Впрочем, сегодня дела понемногу принимают совсем дурной оборот. Все утро мне приходится удирать от людей, которые ведут себя так, точно им не терпится сцапать меня и свести в участок. Они прочитывают написанное на футболке и в глазах у них появляется именно такое выражение.

Очень скоро я начинаю томиться знакомым издавна чувством, будто меня обложили со всех сторон. Я иду, обнимая руками грудь, сгорбясь, точно наркоман. Солнце ушло за тучи, но я все равно потею. Люди застегивают молнии на куртках, недоверчиво поглядывают на небеса, спешат укрыться в домах. Но и несмотря на угрозу дождя, кое-кто из них все-таки замедляет, завидев меня, шаги, щурится, вглядывается в буквы у меня на груди, пытаясь прочесть, что там написано за моими руками.

К полудню я уже снова впадаю в состояние, в котором когда-то ушел из дома. Живот болит, голова кружится, я задыхаюсь, неясные фигуры лезут на мне отовсюду. Небо утрачивает способность сдерживать дождь и теперь в панике швыряет его куда попало.
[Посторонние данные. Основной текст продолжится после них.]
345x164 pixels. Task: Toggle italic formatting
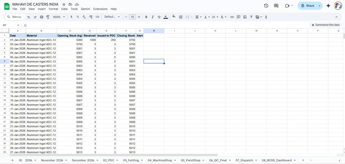click(x=153, y=17)
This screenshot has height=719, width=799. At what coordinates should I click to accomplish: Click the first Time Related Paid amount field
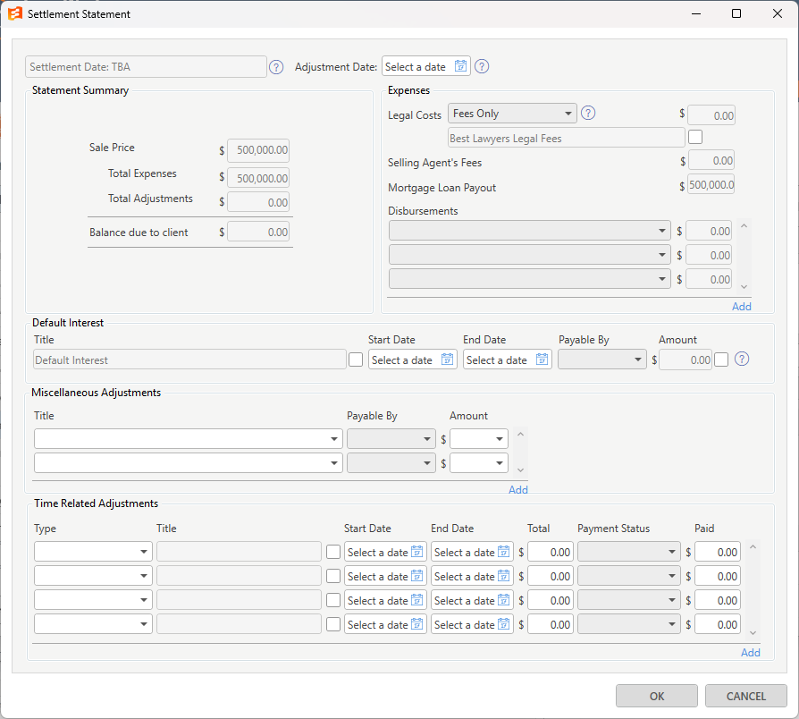coord(717,552)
Я промокаю в считанные секунды и, хоть к этому мне не привыкать, понимаю, что если не уберусь куда-нибудь с улицы, и побыстрее, то заболею и стану совсем беспомощным.

Еще один решительно не знакомый человек окликает меня сквозь ливень по имени и мне снова приходится спасаться бегством. Ясно, что уличная моя жизнь закончилась.

И я, смирившись, направляюсь к Прибежищу.

II

В Прибежище я еще не заглядывал — ну, во всяком случае, не был внутри. Мимо-то я проходил много раз и как найти его, знаю точно. Оно стоит в той части города, где расположены прогоревшие предприятия и заброшенные железнодорожные станции, в опутанных проржавевшей колючей проволокой кварталах — там все обречено вечно ждать, когда его переделают во что-нибудь новенькое. Прибежище — единственное в тех местах здание, в окнах которого загорается свет.